E poi ci sono i bambini. Per loro che quasi tutto è nuovo, sono abituati a incontrare e ad affrontare qualcosa che non conoscono.
Sanno guardare senza pregiudizi, idee preconcette e con poche paranoie. Loro vivono e basta. Giorno per giorno. Ora per ora. Ada Lou ieri ha scoperto Google Maps satellite e mi ha detto: 'Se non passa, quest'estate il mondo lo giriamo così'. Quanta accettazione, che non equivale a rassegnazione, e forza in questa frase. Piedi puntati per terra e occhi dritti davanti a sé. Certo, loro si orientano in base alle nostre reazioni e ai nostri stati d'animo, ma quanto hanno da insegnarci.

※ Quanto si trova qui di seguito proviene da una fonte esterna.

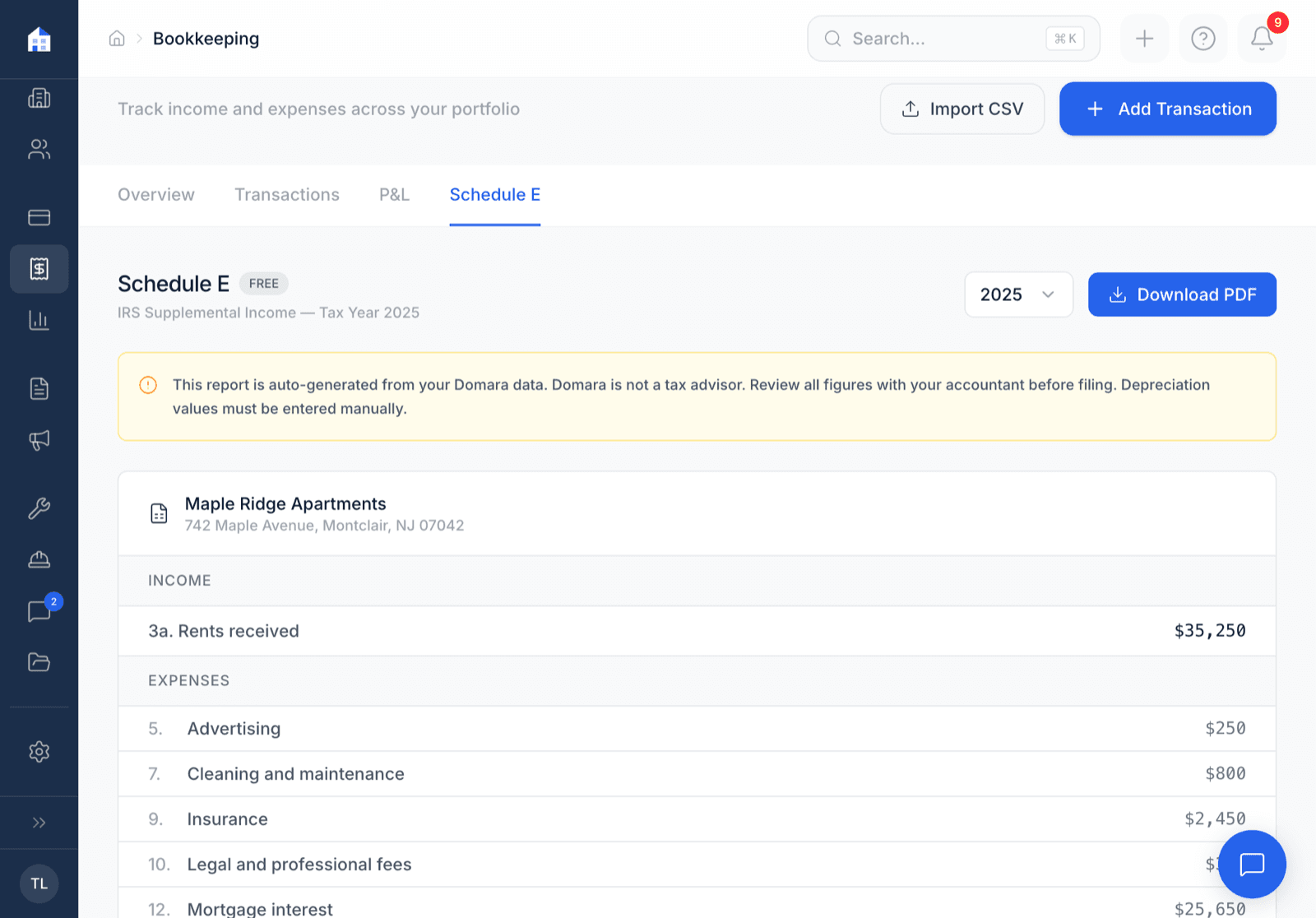Switch to the Transactions tab
The image size is (1316, 918).
tap(286, 195)
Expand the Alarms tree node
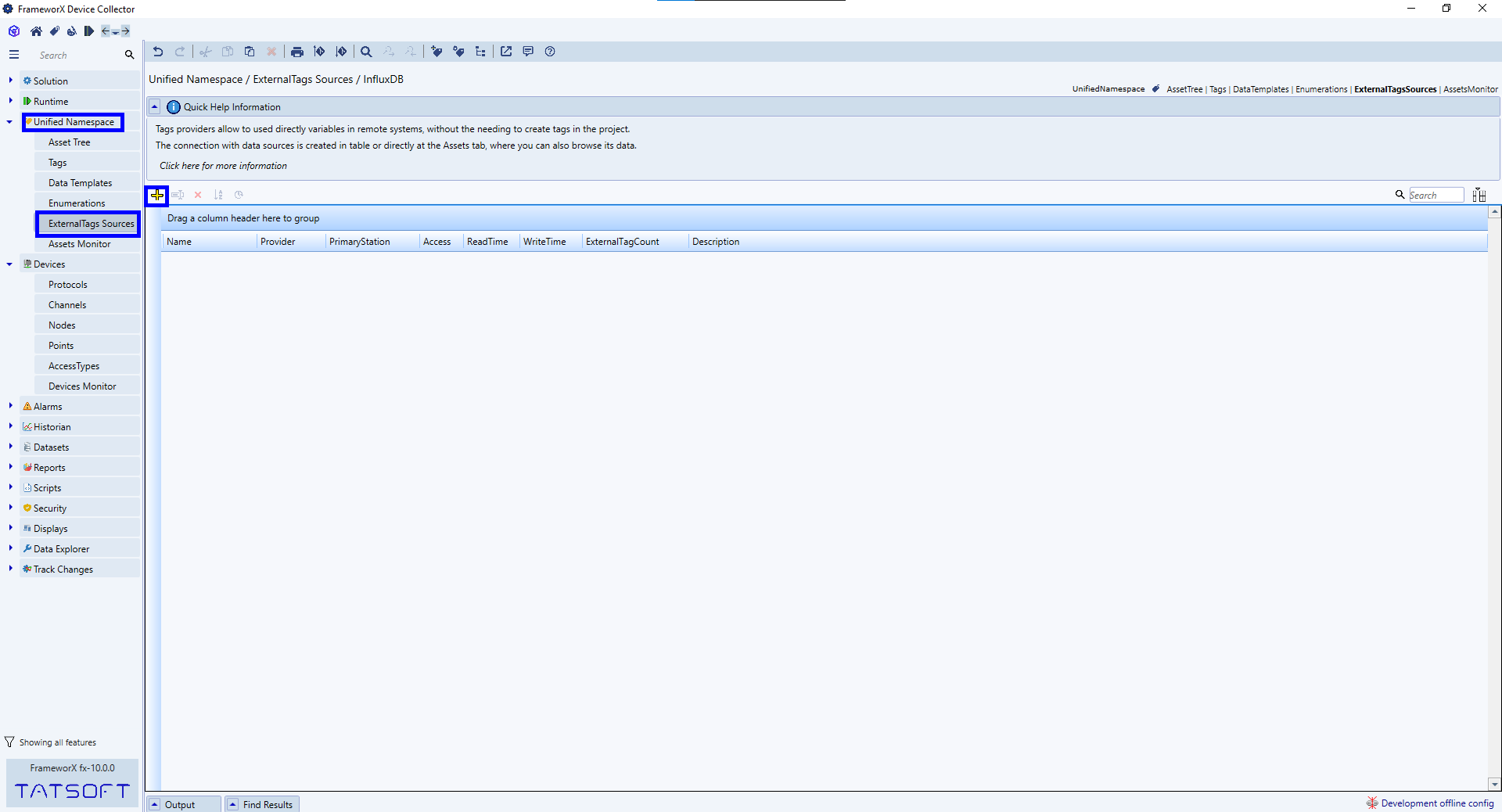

'Tutto andrà bene' ci ripetiamo. Non lo so. Già non sta andando bene per tutti. Penso a tutte le persone che sono morte, a quelle che sono in terapia intensiva e a tutti i loro parenti. Non sono X donne e X uomini all'incirca di oltre 70 anni e con patologie pregresse, ma sono: Marta, una nonna che ama le riviste di gossip e andare in montagna; Carlo che ha un unico figlio, che lo chiama tutti e che vive lontano. Ma che un giorno forse al telefono smetterà di rispondere...
Tutto andrà... e spero fortemente che questa umanità ritrovata la conserveremo e la coltiveremo anche quando sentiremo meno il bisogno di stare così vicini seppure a un metro di distanza.